> [TASK DESCRIPTION]: Among the entries below, count each line holding the word "agent". Write only the number.

Items from a data source:

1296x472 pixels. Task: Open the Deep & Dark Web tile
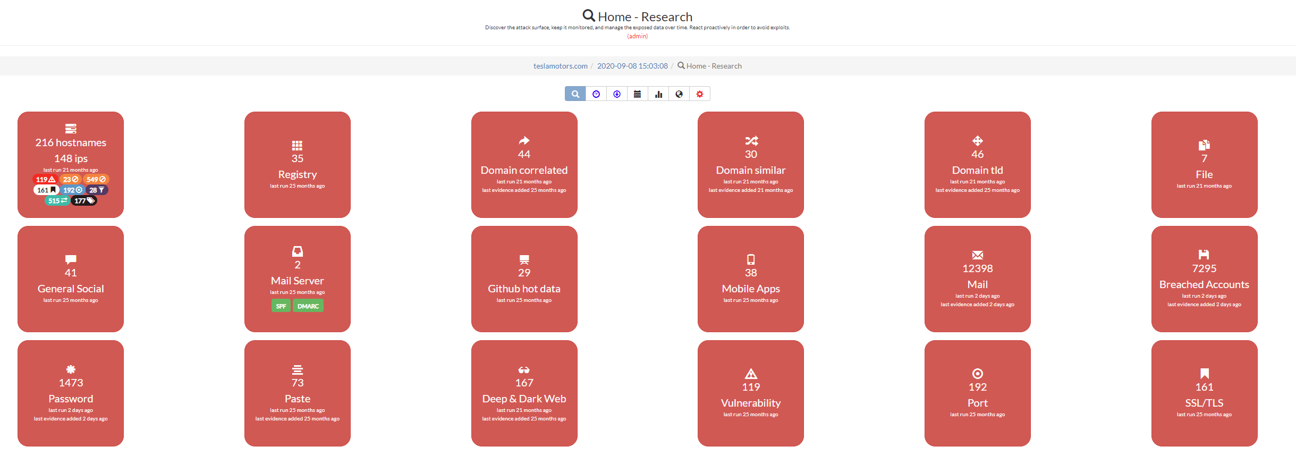point(524,393)
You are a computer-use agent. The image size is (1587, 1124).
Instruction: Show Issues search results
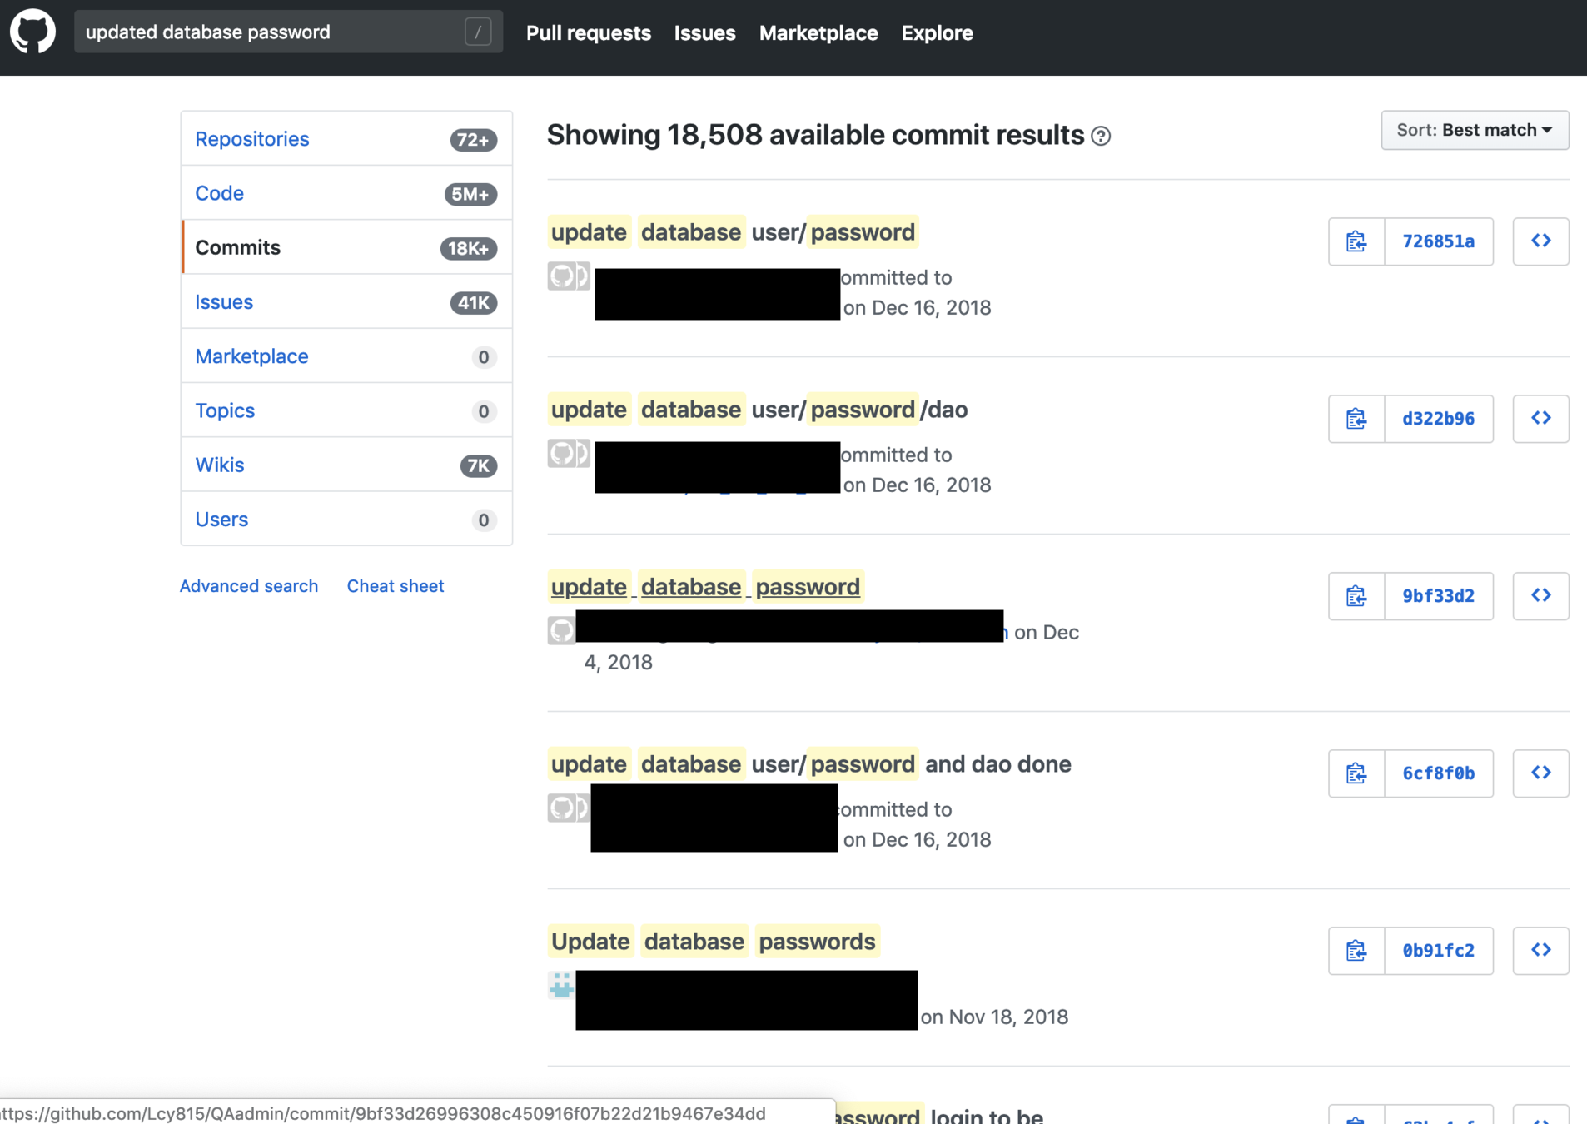click(x=224, y=302)
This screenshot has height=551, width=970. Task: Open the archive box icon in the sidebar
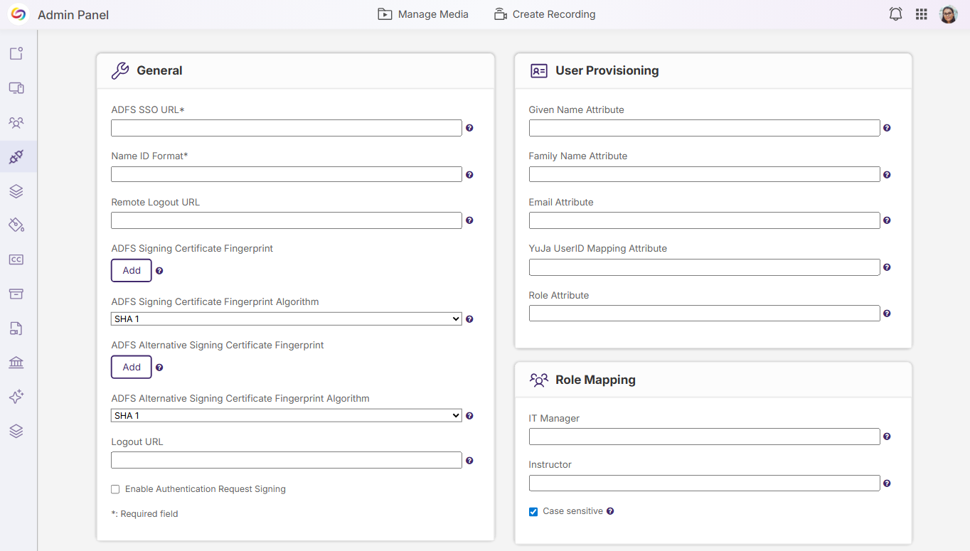pos(16,294)
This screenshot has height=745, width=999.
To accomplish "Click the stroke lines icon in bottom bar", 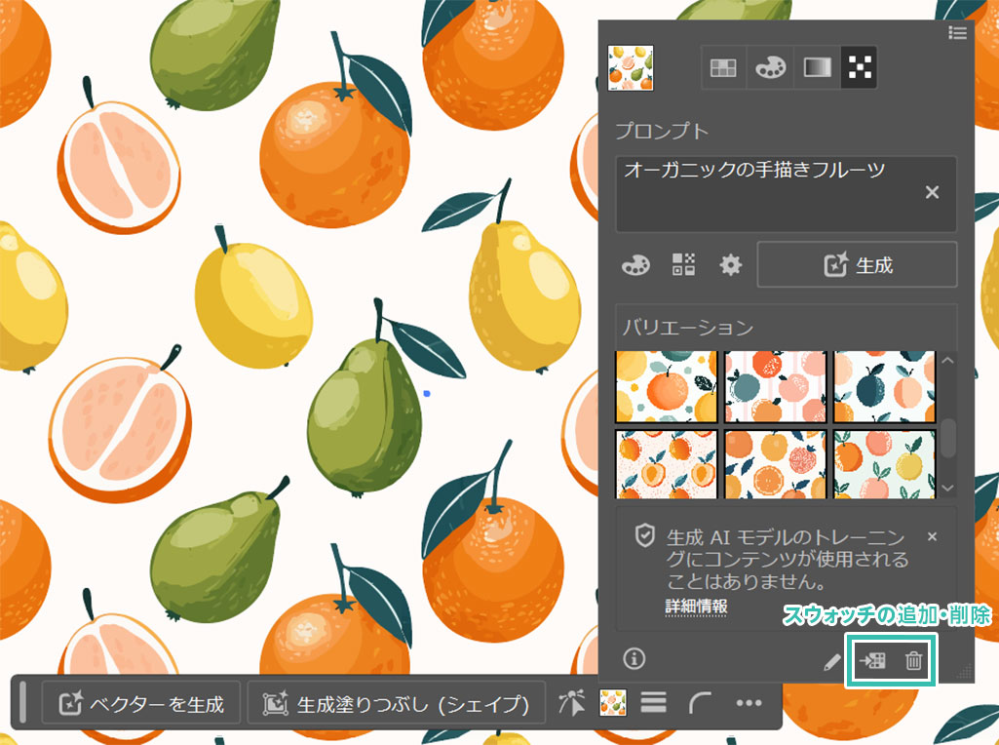I will coord(653,703).
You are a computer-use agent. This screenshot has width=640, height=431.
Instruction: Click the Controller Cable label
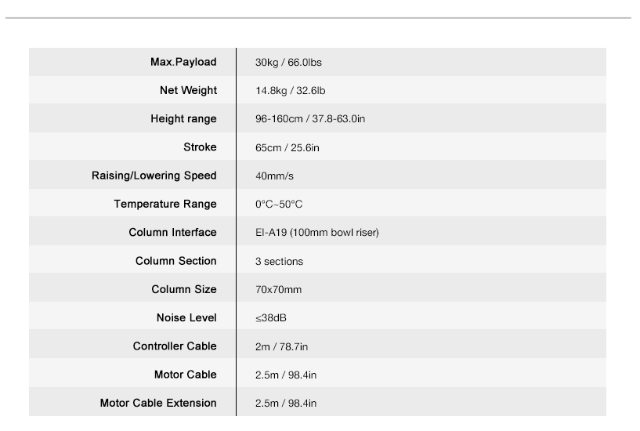(x=175, y=346)
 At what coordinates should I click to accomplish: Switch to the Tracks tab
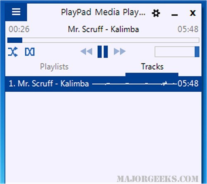152,67

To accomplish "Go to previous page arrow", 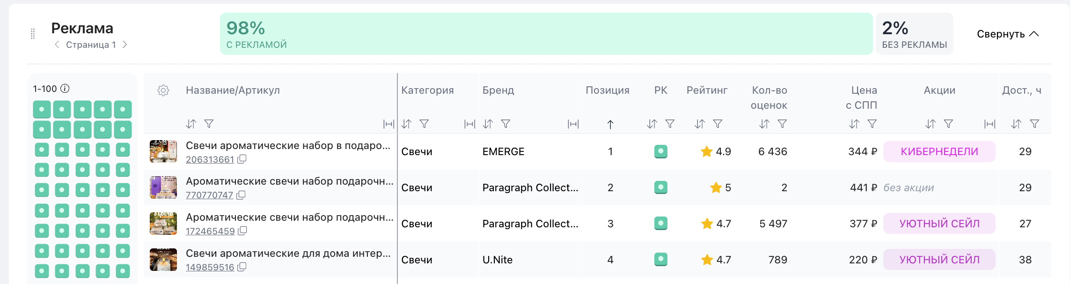I will click(57, 45).
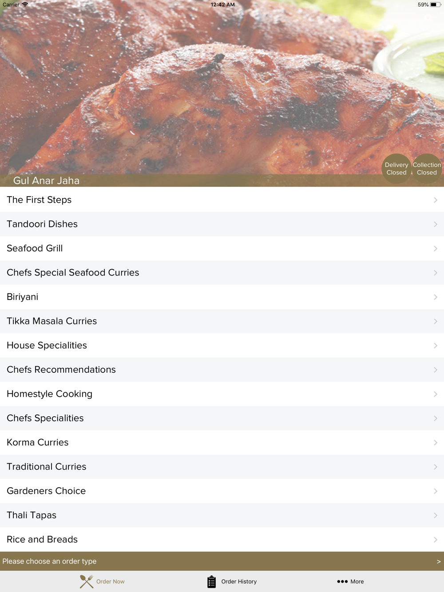The width and height of the screenshot is (444, 592).
Task: Tap the Order Now fork and knife icon
Action: (x=87, y=581)
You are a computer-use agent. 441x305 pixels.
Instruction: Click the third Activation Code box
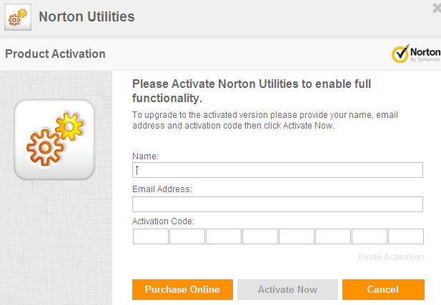[224, 236]
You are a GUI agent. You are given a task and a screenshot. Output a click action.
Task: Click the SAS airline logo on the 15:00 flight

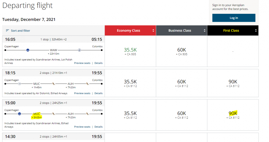19,114
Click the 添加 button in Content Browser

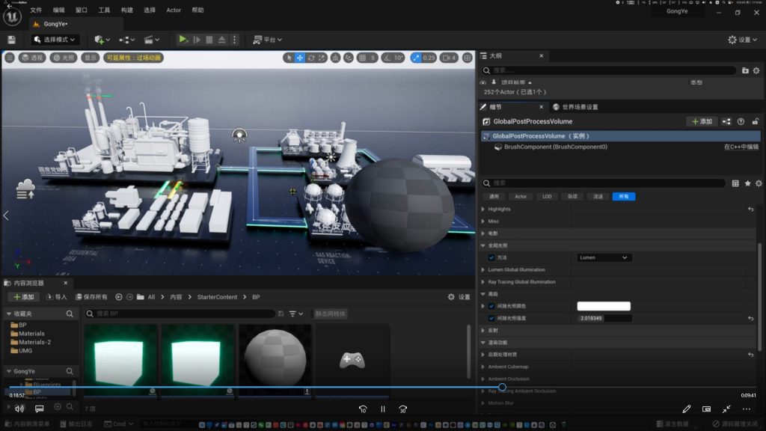pyautogui.click(x=23, y=297)
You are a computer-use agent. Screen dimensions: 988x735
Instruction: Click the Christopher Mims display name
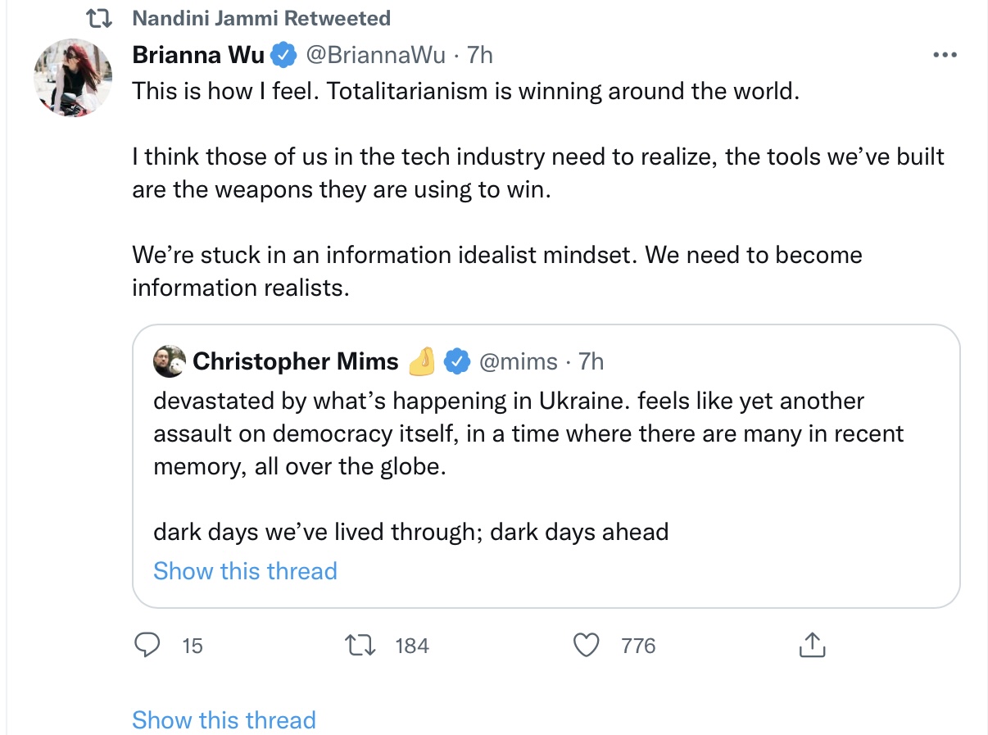pos(296,361)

> [REPLY TO THE EXERCISE]: 5